**RECORDS FOR PROCESSING:**
^^^^^^^^^^^^^^^^
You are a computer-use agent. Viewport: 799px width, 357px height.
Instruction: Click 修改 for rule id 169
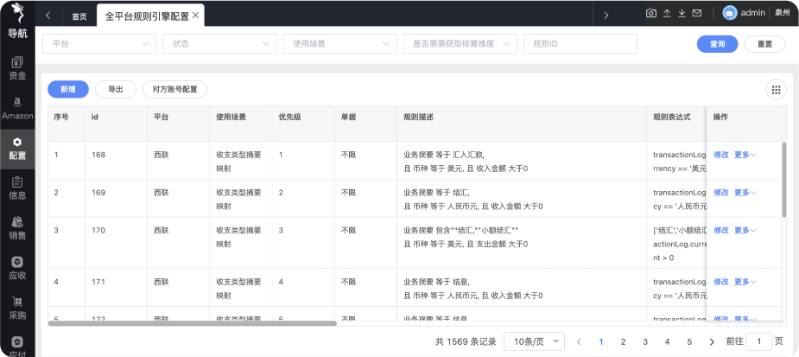pyautogui.click(x=720, y=192)
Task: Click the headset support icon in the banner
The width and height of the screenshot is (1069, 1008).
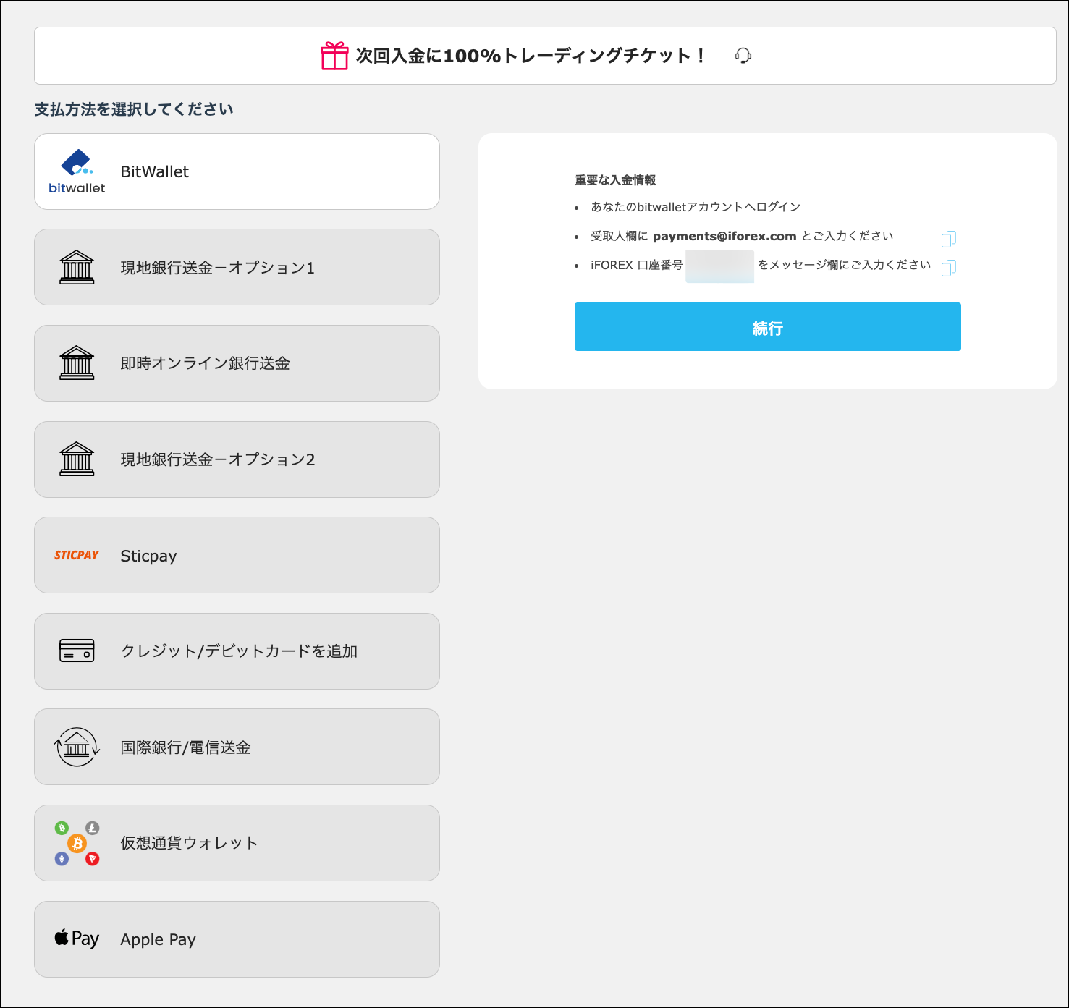Action: tap(743, 55)
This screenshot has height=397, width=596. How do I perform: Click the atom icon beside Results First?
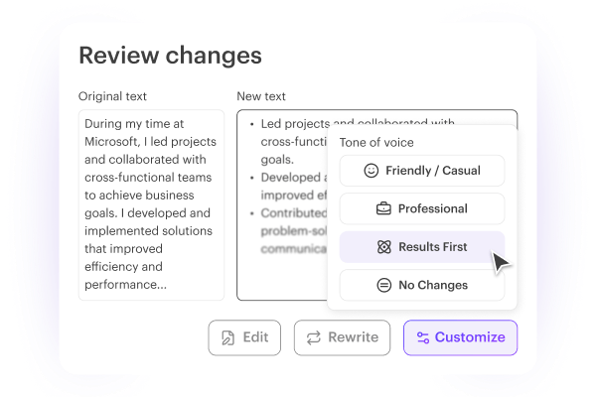click(x=384, y=247)
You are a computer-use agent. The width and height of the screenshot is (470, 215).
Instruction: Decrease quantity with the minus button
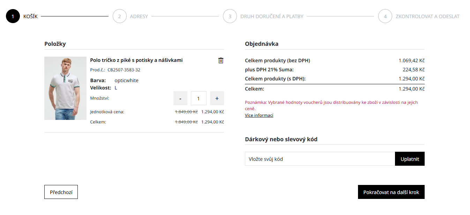[x=180, y=98]
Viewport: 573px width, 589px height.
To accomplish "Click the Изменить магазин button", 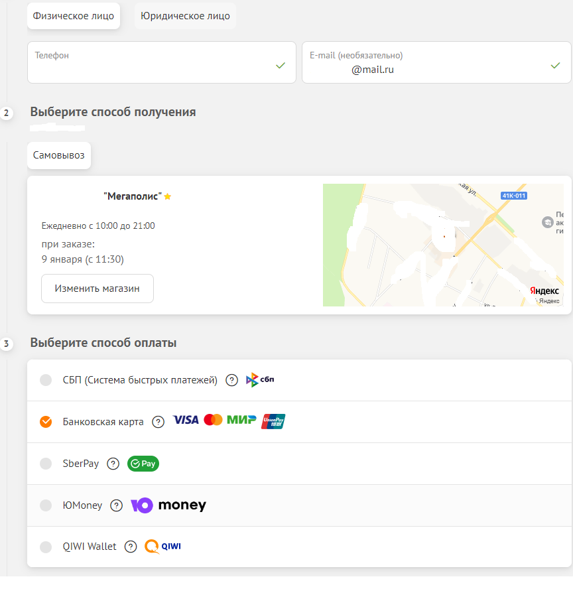I will coord(97,289).
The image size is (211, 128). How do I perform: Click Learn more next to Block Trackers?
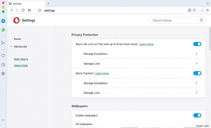click(102, 73)
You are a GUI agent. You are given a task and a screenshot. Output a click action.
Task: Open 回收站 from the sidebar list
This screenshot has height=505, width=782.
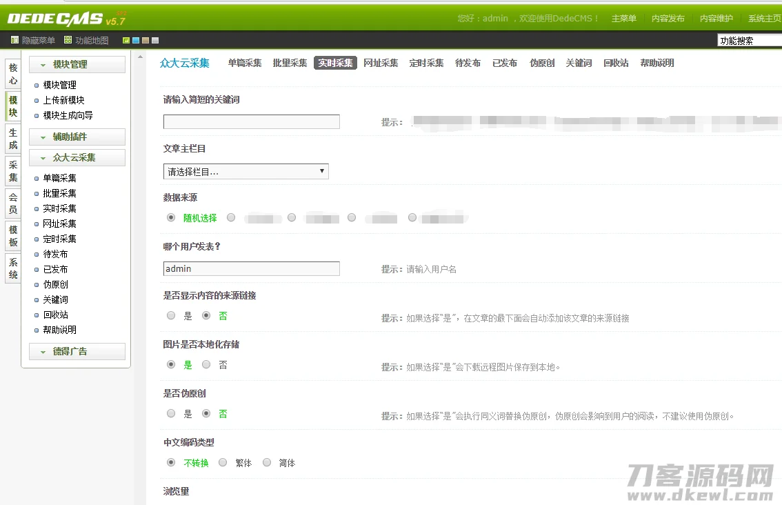tap(57, 314)
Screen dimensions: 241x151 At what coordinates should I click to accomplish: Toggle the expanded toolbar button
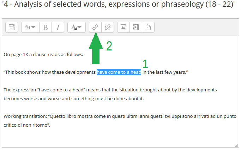point(12,27)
^^^^^^^^^^^^^^^^
**PROBLEM REQUIREMENTS:** Every line of the material that holds "agent" should be copied out as the answer.

**WRITTEN SOLUTION:**
You are a computer-use agent. Viewport: 799px width, 357px height.
You are a computer-use agent. The width and height of the screenshot is (470, 215).
You are a GUI agent. You are given a task and a screenshot. Output a click action.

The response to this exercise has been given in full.